I have a regression dataset where the features are on the order of ~ 400 variables and the dataset itself is around 300 samples. I tried to use Random Forest Regression (RFR) on the dataset and used either out-of-bag (oob) score or k-fold cv score to judge its performance. The kind of behavior I see right now that I’m trying to make sense of is that if I directly use RFR, no matter how many trees I use or what kind of parameter tuning I incorporate, I won’t get a good performance, whereas if I incorporate a PCA before RFR, I can run a grid search for the number of PCs before RFR and at around 8 or 9 PCs, the processing flow could provide a somewhat descent score. The score would rise and fall around this “optimal PC number” when I sweep the number of PCs.
I’m trying to make sense of this behavior as I tried to use the same processing flow on a couple of toy datasets I found and usually with or without PCA won’t change much for RFR performance. One of the concerns I had is that my dataset is a very noisy dataset, and most of the regression methods I tried so far won’t provide much good performance except for this PCA-RFR flow. So I’m not sure if this is a garbage-in-garbage-out situation where this PCA-RFR thing just somehow overfit my dataset.
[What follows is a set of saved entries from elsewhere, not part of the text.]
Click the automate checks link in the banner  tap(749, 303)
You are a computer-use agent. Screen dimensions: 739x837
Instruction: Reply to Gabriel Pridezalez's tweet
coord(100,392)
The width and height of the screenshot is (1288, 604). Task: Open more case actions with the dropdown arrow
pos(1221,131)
On the other hand, my features are quite collinear to each other and I don’t have that many data to train my model, so it kind of make sense that a PCA-preprocessing can help de-noise the dataset a bit and may also help to reduce the overfit of my training set with a smaller set of “reduced features”, but RFR is kind of new to me so I’m not aware if there is any theory behind all these.
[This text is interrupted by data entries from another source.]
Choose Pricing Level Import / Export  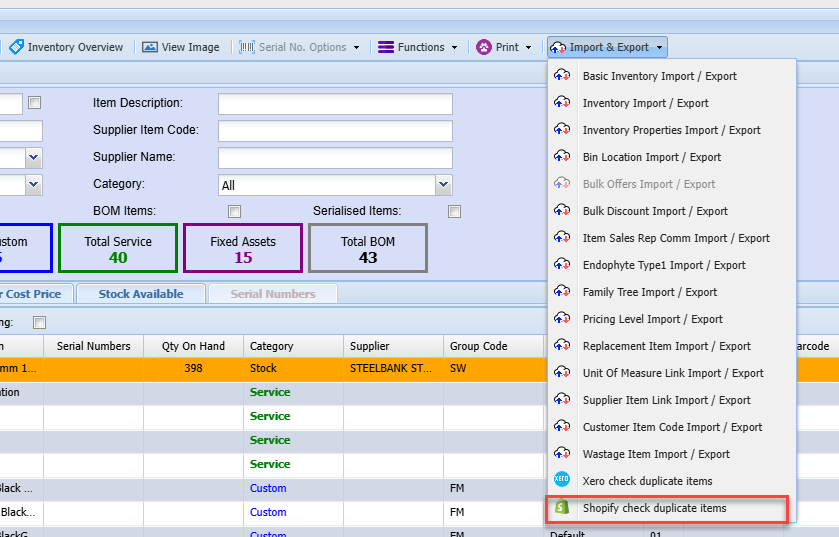(652, 319)
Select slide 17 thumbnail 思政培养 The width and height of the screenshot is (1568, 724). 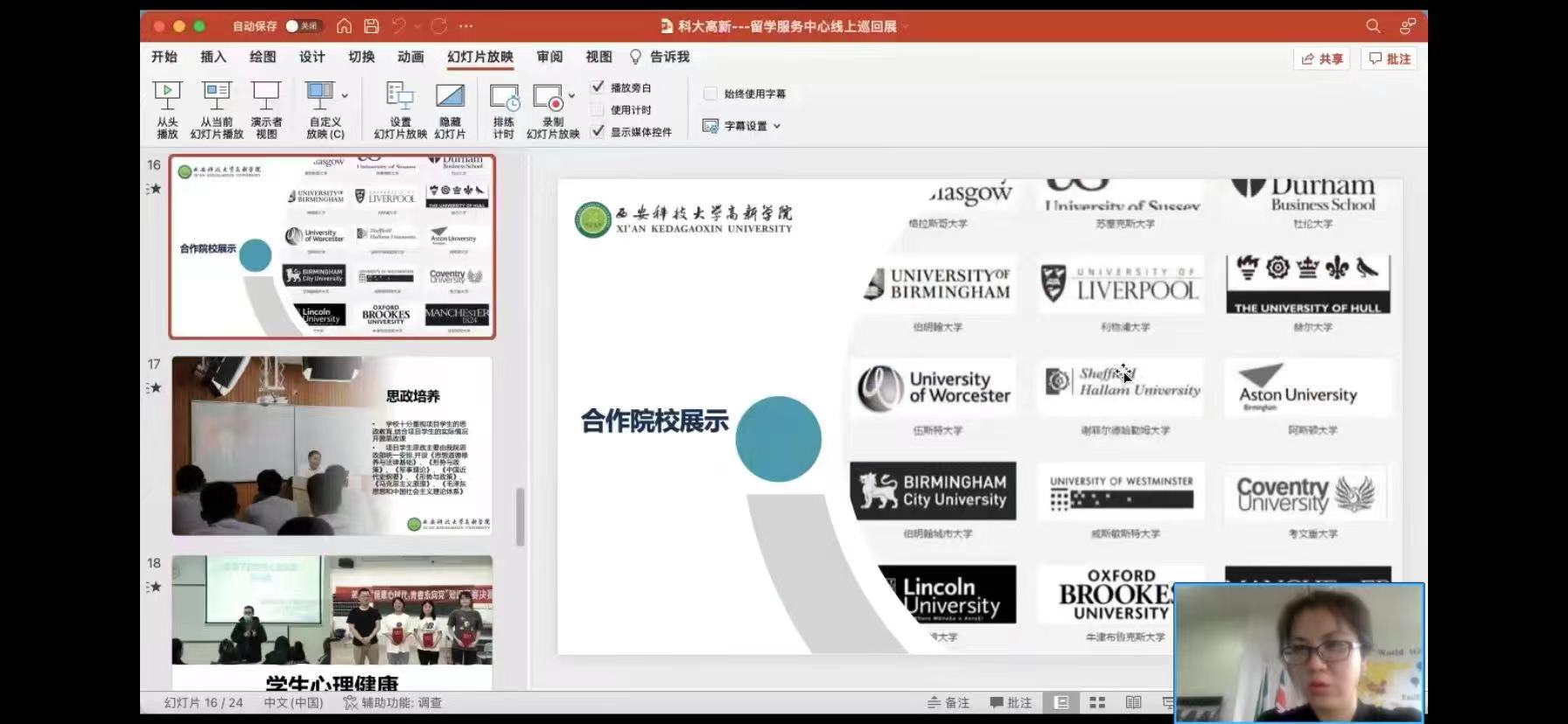pyautogui.click(x=332, y=446)
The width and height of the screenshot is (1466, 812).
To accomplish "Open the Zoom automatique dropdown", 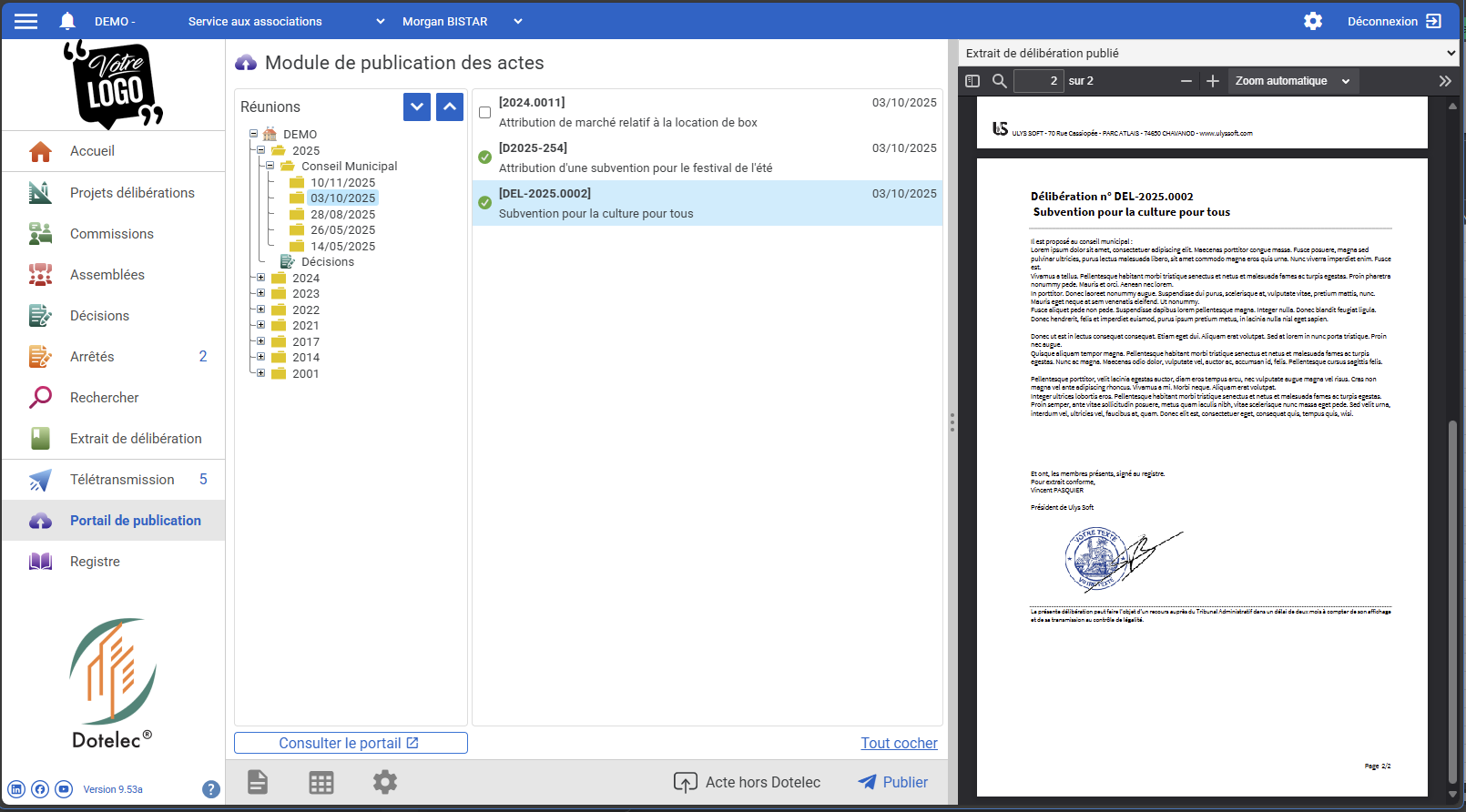I will tap(1291, 81).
If anyone has seen this before and have a good explanation or have any reference paper on PCA-RFR behavior, please let me know and I’d be very much grateful.
Using Random Forest in a dataset as the one you described has two major problems:
Random Forest does not perform well when features are monotonic trasnformation of other features (this makes the trees of the forest less independent from each other).
The same happens when you have more features than samples: random forest will probably overfit the dataset, and you will have a poor out of bag performance.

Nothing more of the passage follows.